本稿では、各段階における譲渡人・譲受人それぞれの注意点を解説します。
なお、株式譲渡は、市場で行われるものと市場外で行われるものに大別されますが、本稿では市場外で行われる株式譲渡、すなわち、個人間や会社間が任意の契約に基づくものを念頭に置いています。また、株式譲渡では、対象会社の支配権移転を伴うものが一般的であり、本稿も支配権移転を伴う株式譲渡を想定しています。

はじめに

株式譲渡は、合併や事業譲渡等と異なり、対象となる会社自体に変更を加えるものではありません。
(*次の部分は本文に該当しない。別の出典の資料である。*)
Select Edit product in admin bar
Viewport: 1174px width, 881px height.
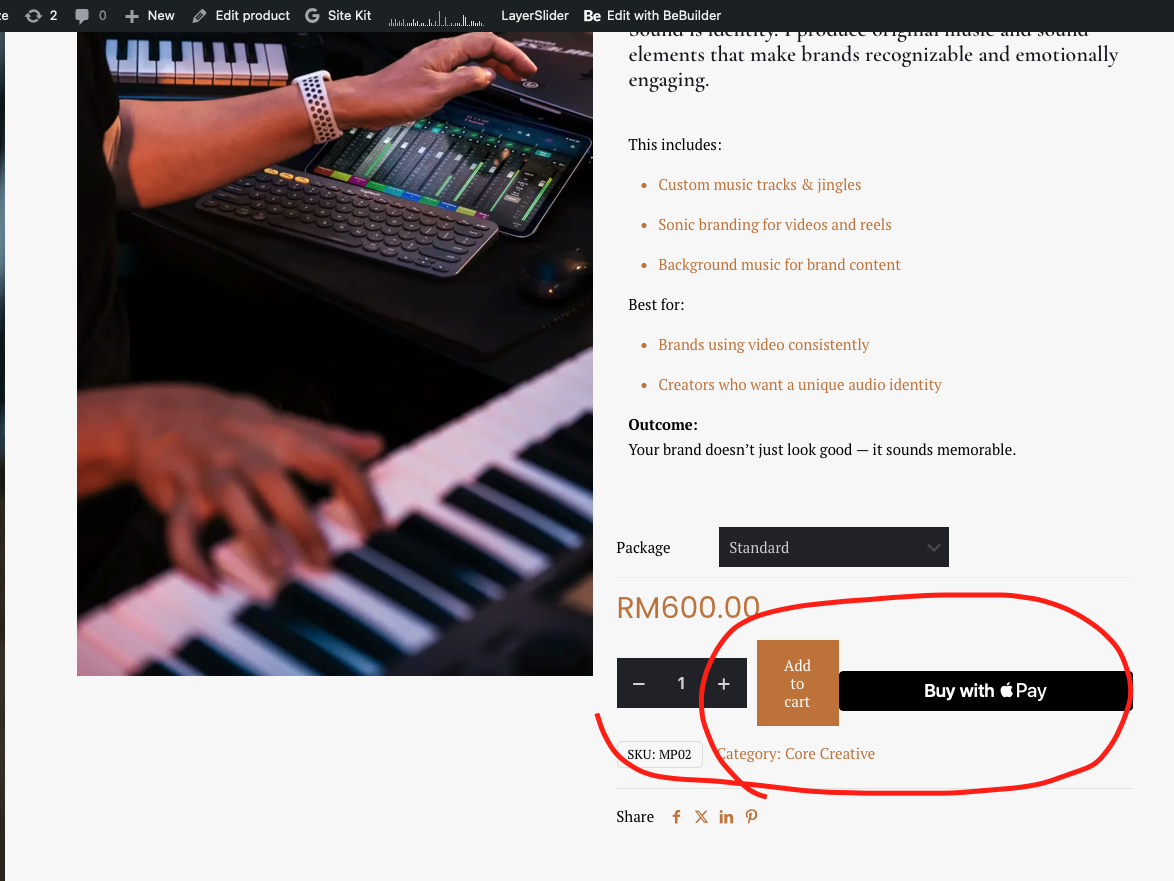(x=241, y=16)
例えば、従業員や取引先との契約等の権利関係はそのまま引き継がれます。一方で譲受人は、支配権を得たら、それらの権利関係を自由に変更することができます。
明確かつ自由にも見えますが、譲渡人・譲受人との間で注意しなければならないことも多くあります。例えば、譲受人は対象会社が大口の取引先を抱えているから株式を買ったはずが、支配権を得た途端に契約を切られてしまうことなどが考えられます。これでは、株式譲渡によって会社を承継した意味がなくなってしまいます。しかし、基本的に譲受人は損失を受け入れるしかありません。また、このようなことが想定されるならば、株式譲渡はリスクが高く、株式の買い手がつかず、譲渡を諦めざるを得ないこととなります。このような事態を避けるためには、契約段階で「譲渡人は、対象会社の取引先に対し、本件株式譲渡及び本件株式譲渡に伴う代表者の変更にかかわらず、本件株式譲渡後も本件株式譲渡前と同様の取引条件で、取引が継続できることについて同意を取得すること。」といった条項を入れた株式譲渡契約を譲渡人・譲受人間で締結しておく等、手当が必要がとなります。このような条項を定めておけば、譲受人は想定していたとおりの会社運営を引き継ぐことができ、譲受人も正当な対価で株式を売却することができます。
以下では、株式譲渡の段階毎に、注意すべき点を解説していきます。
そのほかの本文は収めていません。